The rural internet legislation is the most significant result of recommendations made by the House Rural Development Council in December. State lawmakers say internet access is essential to business growth in sparsely populated areas of the state.

"You can't retain a business — much less attract a new business — if they don't have access to data and access to the internet," said House Ways & Means Committee Chairman Jay Powell, R-Camilla, the sponsor of the legislation. "We're hoping that what we do is broadband service in rural Georgia in five years or so."

The cost of the program is unclear, Powell said. Those figures will be researched during the legislative process this year.

Money raised from communication service and online streaming taxes would be dedicated to subsidizing internet companies’ construction costs.

The legislation proposes the creation of a “reverse auction,” where the state would essentially auction off government funding for internet lines in low-population areas. The internet service provider that needed the smallest subsidy to make internet service financially feasible in an area would win the funding.

A separate bill introduced in the state Senate on Wednesday also attempts to increase rural internet access.

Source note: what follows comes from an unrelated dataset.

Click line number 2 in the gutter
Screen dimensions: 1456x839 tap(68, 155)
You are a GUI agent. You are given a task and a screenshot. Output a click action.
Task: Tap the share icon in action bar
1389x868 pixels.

Senate Bill 402 calls for the Georgia Department of Transportation to allow use of rights of way on highways for deployment of internet technologies. The legislation also outlines a plan to develop rural broadband infrastructure and seeks funding to expand rural internet through public and private grant programs.

“No Georgian should be denied the opportunities for economic development that are afforded by the internet because of where they live,” said Lt. Gov. Casey Cagle in a statement. “This legislation builds that foundation for growth, enabling our rural communities to access new resources and create new jobs.”